[[ The records open ]]

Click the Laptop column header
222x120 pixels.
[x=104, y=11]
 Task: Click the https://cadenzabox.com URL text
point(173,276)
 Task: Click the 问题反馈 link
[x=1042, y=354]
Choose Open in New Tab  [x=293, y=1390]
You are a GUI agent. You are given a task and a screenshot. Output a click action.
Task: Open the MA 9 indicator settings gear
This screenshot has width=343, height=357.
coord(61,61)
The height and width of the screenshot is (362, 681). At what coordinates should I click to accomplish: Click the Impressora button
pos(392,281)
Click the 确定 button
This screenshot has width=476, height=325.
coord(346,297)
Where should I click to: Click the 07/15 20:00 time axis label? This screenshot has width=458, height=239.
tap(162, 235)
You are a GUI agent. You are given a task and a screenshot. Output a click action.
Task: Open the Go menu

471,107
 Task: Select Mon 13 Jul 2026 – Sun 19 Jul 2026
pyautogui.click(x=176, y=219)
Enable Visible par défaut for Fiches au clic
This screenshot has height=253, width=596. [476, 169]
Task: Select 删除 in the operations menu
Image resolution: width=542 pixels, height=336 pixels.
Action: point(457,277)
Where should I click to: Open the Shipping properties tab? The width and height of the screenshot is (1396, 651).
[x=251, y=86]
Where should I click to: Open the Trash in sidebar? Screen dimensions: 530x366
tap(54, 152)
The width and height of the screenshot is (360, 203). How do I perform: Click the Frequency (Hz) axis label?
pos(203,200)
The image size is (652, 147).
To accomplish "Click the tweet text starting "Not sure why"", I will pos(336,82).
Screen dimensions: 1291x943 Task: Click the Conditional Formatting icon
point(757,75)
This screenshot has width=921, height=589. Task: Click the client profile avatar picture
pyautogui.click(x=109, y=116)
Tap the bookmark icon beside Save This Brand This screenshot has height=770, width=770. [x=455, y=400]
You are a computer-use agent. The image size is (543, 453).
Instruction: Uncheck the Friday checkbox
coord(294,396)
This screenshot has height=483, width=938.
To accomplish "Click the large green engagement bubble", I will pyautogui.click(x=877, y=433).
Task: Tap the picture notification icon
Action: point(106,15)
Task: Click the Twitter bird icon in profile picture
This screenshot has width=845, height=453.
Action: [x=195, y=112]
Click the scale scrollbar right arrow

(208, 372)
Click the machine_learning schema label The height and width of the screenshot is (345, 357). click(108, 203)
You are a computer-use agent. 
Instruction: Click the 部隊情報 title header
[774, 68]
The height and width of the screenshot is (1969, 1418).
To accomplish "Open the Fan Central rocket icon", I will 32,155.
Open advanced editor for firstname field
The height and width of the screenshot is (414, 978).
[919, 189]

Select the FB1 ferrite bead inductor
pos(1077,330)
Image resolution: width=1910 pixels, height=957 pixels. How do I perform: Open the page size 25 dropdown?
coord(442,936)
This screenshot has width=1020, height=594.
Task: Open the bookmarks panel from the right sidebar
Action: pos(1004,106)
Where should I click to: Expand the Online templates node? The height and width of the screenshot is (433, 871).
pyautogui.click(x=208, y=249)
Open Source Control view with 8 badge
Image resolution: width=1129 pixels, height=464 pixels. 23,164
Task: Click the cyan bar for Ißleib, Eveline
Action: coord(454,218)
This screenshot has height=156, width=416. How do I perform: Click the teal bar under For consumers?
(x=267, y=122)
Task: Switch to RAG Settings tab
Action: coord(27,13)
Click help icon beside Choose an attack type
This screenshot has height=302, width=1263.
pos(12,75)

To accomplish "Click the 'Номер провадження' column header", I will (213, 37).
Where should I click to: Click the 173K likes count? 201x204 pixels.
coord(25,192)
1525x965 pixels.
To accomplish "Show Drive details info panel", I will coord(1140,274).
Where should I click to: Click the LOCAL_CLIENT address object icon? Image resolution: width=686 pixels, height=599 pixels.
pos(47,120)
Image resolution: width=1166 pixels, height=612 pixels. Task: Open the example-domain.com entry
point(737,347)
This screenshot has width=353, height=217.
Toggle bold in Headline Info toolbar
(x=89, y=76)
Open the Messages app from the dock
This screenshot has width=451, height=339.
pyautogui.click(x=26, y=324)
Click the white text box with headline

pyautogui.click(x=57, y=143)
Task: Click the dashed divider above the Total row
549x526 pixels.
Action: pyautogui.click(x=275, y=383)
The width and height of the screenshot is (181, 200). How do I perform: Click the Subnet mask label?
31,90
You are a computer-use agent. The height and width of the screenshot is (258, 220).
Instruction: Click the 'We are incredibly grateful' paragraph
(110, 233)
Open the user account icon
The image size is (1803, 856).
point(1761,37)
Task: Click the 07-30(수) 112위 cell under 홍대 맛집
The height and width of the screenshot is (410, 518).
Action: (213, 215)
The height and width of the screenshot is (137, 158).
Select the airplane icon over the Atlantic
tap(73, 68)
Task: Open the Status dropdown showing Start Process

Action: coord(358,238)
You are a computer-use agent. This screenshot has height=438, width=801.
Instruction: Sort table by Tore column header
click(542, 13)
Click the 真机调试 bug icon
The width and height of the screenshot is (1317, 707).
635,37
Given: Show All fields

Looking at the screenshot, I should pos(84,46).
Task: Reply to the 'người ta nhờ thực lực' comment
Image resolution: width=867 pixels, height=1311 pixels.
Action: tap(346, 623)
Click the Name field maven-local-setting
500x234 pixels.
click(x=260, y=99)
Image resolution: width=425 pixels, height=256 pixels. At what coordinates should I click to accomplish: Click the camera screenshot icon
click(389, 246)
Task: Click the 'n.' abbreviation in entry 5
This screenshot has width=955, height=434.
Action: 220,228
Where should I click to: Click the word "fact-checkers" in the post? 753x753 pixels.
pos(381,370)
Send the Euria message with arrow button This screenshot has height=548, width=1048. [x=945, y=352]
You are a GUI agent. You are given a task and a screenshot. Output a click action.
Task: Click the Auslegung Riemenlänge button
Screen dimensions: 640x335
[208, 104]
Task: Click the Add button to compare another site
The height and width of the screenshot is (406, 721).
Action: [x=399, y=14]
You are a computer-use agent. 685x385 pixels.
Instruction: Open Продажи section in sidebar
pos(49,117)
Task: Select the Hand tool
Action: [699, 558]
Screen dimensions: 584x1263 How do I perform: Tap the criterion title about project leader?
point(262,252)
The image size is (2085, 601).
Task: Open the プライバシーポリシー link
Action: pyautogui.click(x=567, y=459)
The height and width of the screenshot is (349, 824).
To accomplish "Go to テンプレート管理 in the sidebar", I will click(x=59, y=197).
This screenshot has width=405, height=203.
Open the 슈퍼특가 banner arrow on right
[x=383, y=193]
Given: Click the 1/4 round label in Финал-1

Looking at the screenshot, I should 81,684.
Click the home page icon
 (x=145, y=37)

[[ The records closed ]]

The word "computer" appears in some lines of the data; state how many such lines there are, and nothing further.

5